Tasks:
A: Answer these questions using the Manilla passage below:
(i) How much could one earn per hour mowing lawns?
(ii) What was the name of the local picture theatre?
(iii) At what time did shops close on Saturday for the weekend?
B: From the Manilla passage below, print the stretch from "We had to be" through "you grew taller." word for word.

(Beginning of Passage for review)

Manilla in the 1950's-1960's provided this natural growth, a simplicity that enticed an inner belief in ourselves - towards inner spiritual creativity that produced inner freedom. The 1950's and 1960's was also a period of virtual full time employment.  A time where people prospered, when housing was affordable and people could look forward to a future of personal growth.  This is in sharp contrast to today.  Thus a necessity for each person to ask critical questions about their lifestyle, and change to benefit their psychological well-being, and, for future generations in Australia. Life is not about what is 'out there' but rather what is 'in there' - within yourselves.



We didn’t have television, microwave, computer, mobile phones, music players, DVD’s or anything of that nature. Credit (debt) cards were unknown. If you didn't have money to buy something you did without.

 We had one small radio in the lounge room which my parents listened to and didn’t have a telephone until later. I wasn’t allowed to use the telephone as it was only for necessities. We did have one small car and this was protectively looked after. My mother used to make a lot of clothes for me - swimmers, school uniforms etc. She was very creative with her sewing machine. The sewing machine was operated by her feet on a swivel peddle and this used to move the needle up and down in the machine. 

We had to be creative and productive, and also make our own fun from the natural surroundings and with other young persons in the street or further away. The only personal luxury I had was a push bike, the odd presents on birthdays and Christmas and other imaginative created ideas documented on this page.

Without shopping centres, internet or TV, there was no limitless external entertainment distractions like today. We woke up in the morning, looked outside, and we decided what we wanted to create in our day without the external choices of today confusing our brain with unlimited options. 

The push bike was a serious necessity for independence and to travel around Manilla. It had to be bigger than me so I would grow into it. There wasn’t enough money to keep on buying bikes as you grew taller.

I had to keep it clean, oil the chain, fix punctures, adjust brakes and maintain it to a standard so it would operate. If not you didn’t have a bike – and you didn’t want that to happen. It was the bike or you walked. Picture below shows the local picture theatre "The Palais."

Which is one consideration of why we didn’t have a young obesity problem in the 1950's-1960's that is widespread with the young today. We were continually on the move, providing our body with natural feel good endorphins created from within by healthy mind and body activities.


Other provided entertainment in Manilla was the Saturday afternoon Matinee at the local picture theatre, the milk bar, the weir for swimming and as time progressed, sport and the cubs/scouts. Country Manilla - our own utopian lifestyle. 

Basically you couldn’t really afford to buy anything much so you had to make it, or do without it. As one got older it was possible to do the odd lawn mowing job and earn 50c per hour to be able to save up for something you wished to buy.

Many businesses closed 1 hour for lunch, cash registers were not calculators: change was given via a mental calculation and shops closed at 12 noon Saturday for the weekend.

There were no expectations in life. Unfortunately today, over many years of media and social influence, people have been primed to believe there are ‘expectations’ for living today - A need for more materialistic gains and entertainment. During my years in Manilla there were no expectations, which meant we didn’t want for anything – just enjoy what we had or create our own individual specialities in life.

(End of Passage for review)
(Beginning of Data extracts)

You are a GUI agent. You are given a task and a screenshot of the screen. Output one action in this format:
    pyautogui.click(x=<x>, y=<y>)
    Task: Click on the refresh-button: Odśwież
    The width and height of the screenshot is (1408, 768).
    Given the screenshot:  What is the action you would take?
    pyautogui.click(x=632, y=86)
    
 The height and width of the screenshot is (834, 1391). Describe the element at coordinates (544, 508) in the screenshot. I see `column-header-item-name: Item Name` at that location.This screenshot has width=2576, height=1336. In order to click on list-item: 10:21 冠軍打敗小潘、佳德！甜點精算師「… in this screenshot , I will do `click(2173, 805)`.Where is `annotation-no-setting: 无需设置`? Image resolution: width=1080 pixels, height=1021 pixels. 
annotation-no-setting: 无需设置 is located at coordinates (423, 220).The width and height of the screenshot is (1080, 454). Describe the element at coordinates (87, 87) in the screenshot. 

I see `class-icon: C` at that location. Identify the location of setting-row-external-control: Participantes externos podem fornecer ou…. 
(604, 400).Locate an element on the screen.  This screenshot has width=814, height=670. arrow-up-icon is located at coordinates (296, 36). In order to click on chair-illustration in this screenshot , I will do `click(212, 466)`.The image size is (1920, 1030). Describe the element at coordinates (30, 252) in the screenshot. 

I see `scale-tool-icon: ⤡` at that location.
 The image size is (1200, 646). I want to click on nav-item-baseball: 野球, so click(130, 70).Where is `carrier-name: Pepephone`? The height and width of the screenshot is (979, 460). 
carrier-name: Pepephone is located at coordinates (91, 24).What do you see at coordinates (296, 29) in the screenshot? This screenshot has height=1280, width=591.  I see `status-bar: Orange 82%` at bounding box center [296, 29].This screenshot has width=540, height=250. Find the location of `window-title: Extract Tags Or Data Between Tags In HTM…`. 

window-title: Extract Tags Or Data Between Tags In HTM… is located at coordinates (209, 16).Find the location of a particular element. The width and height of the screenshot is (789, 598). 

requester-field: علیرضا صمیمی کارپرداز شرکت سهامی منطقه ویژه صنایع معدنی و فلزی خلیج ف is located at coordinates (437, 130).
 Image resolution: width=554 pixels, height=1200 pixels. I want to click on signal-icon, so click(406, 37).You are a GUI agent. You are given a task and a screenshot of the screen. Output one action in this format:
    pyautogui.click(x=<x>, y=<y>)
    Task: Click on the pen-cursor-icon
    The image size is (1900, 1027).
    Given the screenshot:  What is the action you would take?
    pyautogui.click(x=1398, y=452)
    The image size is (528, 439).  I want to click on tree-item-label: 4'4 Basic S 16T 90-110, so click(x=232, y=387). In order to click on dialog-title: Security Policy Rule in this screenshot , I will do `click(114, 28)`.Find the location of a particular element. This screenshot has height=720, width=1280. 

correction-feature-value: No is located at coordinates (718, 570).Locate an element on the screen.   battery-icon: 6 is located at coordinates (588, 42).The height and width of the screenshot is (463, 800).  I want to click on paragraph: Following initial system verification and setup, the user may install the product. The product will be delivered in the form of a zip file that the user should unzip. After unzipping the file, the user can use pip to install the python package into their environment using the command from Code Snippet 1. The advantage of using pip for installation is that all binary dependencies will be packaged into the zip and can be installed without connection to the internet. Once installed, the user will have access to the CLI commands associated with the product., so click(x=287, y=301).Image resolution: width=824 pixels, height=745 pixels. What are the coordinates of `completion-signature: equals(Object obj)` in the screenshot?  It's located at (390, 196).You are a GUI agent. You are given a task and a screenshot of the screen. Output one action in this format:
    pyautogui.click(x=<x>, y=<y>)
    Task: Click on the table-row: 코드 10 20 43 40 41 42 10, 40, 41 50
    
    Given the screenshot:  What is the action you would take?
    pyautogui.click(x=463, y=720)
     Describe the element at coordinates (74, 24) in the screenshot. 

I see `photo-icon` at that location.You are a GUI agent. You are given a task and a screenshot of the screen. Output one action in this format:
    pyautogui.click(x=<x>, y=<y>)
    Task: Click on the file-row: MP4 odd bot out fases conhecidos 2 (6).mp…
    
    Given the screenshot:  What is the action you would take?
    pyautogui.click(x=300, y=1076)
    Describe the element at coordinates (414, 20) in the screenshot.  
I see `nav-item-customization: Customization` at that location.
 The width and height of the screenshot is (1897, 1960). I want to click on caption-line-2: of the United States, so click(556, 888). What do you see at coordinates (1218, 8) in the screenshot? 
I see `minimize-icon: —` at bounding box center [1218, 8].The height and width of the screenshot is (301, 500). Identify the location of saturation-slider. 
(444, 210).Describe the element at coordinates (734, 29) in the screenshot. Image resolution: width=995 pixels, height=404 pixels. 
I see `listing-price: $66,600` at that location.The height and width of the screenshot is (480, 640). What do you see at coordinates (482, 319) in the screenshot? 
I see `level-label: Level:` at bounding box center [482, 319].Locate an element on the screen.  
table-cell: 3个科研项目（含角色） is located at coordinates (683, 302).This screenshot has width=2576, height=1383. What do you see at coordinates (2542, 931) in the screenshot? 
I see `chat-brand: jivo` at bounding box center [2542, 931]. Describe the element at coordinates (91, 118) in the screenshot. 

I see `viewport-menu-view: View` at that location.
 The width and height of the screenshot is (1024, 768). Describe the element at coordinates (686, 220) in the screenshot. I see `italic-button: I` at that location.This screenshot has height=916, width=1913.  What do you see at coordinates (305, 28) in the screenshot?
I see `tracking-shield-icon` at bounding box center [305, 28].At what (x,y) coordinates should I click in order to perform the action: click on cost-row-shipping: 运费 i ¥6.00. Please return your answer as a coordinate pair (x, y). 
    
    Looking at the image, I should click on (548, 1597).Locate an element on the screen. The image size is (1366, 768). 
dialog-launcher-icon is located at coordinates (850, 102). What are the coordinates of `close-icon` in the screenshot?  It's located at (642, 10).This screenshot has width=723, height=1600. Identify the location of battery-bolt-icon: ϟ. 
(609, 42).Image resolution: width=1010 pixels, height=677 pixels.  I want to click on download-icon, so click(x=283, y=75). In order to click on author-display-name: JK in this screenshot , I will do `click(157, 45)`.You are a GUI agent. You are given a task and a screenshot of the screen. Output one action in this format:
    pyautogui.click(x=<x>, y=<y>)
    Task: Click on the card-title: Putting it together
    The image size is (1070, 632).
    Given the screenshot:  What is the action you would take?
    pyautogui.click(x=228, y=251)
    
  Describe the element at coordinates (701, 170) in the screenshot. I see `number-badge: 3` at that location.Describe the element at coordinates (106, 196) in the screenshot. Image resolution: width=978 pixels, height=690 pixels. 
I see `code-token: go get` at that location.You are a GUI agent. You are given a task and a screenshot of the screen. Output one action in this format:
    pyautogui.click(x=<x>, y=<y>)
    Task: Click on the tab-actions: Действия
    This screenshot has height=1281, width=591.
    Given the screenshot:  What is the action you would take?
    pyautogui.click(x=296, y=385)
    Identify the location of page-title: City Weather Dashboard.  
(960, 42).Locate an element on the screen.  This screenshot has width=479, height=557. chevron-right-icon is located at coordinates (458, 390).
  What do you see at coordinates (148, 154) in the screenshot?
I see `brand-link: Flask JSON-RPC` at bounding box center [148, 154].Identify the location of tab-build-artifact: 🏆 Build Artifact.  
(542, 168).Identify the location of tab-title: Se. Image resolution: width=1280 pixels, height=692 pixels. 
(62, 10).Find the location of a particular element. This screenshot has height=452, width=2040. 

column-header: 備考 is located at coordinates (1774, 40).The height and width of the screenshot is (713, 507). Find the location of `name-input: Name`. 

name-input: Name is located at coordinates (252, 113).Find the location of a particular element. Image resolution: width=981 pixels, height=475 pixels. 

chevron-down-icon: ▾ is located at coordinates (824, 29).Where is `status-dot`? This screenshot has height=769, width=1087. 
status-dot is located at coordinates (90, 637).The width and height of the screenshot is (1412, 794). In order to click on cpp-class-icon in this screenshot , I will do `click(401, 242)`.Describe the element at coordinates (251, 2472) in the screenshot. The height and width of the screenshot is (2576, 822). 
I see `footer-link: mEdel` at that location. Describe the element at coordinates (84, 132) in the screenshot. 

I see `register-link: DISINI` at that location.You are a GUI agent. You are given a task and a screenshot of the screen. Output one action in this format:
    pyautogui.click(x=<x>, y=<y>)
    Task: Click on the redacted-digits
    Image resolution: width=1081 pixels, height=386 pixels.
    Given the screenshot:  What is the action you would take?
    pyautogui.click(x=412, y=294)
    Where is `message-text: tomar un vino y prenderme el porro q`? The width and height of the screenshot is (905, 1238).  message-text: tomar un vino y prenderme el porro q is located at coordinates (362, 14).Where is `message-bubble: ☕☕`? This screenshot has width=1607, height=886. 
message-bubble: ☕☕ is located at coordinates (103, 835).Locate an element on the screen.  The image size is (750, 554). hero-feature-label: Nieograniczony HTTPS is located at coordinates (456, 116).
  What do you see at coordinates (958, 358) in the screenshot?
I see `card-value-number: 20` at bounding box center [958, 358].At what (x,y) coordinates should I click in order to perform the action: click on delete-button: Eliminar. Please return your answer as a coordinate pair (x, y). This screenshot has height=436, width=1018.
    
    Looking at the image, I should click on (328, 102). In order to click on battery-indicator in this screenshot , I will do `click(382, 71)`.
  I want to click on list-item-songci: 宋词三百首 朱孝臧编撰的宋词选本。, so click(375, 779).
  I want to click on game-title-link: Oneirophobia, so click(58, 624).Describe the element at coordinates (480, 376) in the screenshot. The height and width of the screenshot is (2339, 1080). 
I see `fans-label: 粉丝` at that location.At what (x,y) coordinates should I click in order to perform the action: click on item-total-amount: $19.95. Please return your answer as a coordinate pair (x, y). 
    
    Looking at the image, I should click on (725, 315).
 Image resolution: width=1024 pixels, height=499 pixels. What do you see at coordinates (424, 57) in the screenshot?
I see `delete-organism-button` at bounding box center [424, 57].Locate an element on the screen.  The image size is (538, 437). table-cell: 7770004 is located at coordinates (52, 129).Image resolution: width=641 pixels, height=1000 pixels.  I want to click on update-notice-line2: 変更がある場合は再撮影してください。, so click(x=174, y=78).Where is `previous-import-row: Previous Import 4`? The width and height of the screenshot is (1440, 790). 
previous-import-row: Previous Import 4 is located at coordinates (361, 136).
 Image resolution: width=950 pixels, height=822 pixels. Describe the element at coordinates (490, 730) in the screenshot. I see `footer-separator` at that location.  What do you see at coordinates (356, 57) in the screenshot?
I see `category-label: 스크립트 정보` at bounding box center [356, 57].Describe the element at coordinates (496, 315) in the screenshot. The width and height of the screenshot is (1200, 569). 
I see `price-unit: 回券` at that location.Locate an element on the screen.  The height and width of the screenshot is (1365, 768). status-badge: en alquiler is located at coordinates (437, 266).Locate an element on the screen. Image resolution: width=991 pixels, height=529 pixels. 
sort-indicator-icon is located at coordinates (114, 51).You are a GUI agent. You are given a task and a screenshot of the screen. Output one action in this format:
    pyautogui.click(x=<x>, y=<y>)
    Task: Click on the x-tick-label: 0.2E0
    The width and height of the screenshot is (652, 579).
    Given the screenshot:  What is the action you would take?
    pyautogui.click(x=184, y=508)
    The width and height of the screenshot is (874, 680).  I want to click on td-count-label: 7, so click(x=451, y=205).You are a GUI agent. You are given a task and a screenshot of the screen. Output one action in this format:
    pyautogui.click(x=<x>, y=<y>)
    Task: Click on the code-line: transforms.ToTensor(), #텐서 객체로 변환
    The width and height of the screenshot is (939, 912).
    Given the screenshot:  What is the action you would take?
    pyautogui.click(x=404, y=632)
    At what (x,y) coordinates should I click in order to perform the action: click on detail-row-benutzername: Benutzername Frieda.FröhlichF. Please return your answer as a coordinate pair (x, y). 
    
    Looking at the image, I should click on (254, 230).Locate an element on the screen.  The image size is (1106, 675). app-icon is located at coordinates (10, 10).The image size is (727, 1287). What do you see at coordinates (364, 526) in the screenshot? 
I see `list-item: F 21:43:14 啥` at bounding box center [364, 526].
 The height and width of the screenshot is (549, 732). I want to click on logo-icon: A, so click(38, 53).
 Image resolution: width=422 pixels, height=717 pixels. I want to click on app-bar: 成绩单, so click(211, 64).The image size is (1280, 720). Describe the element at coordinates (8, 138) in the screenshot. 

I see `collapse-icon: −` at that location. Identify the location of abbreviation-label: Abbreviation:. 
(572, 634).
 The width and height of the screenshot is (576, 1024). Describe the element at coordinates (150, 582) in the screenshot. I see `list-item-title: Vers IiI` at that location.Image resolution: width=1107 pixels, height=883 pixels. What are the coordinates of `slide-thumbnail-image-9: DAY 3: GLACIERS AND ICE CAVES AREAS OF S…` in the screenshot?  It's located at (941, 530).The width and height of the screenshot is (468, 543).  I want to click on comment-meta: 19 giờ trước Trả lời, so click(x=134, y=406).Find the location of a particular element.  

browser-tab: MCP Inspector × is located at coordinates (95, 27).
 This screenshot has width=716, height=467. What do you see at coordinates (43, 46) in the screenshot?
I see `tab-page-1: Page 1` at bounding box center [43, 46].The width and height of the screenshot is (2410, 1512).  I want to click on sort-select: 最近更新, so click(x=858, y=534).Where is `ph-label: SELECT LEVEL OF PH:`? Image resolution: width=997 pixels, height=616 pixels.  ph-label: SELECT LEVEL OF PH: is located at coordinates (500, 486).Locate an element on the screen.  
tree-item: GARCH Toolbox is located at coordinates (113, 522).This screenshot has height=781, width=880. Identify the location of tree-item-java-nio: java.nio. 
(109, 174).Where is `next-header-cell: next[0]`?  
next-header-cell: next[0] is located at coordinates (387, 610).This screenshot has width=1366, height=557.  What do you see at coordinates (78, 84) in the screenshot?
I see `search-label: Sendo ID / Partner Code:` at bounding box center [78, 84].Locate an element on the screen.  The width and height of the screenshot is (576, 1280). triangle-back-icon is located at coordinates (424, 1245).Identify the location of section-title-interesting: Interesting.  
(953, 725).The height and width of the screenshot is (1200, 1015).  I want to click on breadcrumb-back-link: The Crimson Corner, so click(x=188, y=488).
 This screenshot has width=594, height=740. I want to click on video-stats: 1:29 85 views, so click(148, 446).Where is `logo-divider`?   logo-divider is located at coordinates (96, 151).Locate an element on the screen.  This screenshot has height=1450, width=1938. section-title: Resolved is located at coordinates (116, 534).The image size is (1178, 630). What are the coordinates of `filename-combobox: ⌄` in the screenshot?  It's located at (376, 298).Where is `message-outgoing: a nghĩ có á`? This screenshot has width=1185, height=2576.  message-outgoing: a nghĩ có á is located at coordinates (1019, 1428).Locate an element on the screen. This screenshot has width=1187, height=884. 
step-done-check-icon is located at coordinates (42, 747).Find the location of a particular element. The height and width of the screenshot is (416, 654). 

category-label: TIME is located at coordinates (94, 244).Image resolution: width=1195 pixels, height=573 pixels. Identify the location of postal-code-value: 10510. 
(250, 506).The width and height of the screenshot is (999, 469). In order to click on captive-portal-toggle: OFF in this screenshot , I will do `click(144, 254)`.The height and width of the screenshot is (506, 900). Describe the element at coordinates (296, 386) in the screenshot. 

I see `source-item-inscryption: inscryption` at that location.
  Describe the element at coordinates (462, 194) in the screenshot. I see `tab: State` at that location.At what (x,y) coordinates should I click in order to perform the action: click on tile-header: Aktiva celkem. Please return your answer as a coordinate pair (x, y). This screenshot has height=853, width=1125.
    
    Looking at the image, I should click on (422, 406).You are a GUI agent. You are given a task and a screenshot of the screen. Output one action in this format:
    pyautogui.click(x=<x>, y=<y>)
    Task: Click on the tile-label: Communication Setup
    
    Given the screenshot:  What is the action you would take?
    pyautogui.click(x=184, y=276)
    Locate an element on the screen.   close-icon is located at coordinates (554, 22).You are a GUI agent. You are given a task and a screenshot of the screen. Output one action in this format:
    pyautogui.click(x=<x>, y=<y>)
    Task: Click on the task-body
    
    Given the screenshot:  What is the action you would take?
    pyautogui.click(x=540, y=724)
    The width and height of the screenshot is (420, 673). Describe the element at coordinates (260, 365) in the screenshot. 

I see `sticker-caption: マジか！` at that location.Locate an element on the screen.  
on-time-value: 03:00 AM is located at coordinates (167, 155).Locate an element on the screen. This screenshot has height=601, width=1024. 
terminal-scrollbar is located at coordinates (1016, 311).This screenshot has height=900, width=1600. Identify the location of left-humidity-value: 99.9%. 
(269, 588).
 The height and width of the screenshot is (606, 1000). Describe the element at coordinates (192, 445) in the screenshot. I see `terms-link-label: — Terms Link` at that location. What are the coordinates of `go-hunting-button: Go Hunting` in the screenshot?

(End of Data extracts)

Answers:
A:
(i) 50c per hour
(ii) The Palais
(iii) 12 noon

B:
We had to be creative and productive, and also make our own fun from the natural surroundings and with other young persons in the street or further away. The only personal luxury I had was a push bike, the odd presents on birthdays and Christmas and other imaginative created ideas documented on this page.

Without shopping centres, internet or TV, there was no limitless external entertainment distractions like today. We woke up in the morning, looked outside, and we decided what we wanted to create in our day without the external choices of today confusing our brain with unlimited options. 

The push bike was a serious necessity for independence and to travel around Manilla. It had to be bigger than me so I would grow into it. There wasn’t enough money to keep on buying bikes as you grew taller.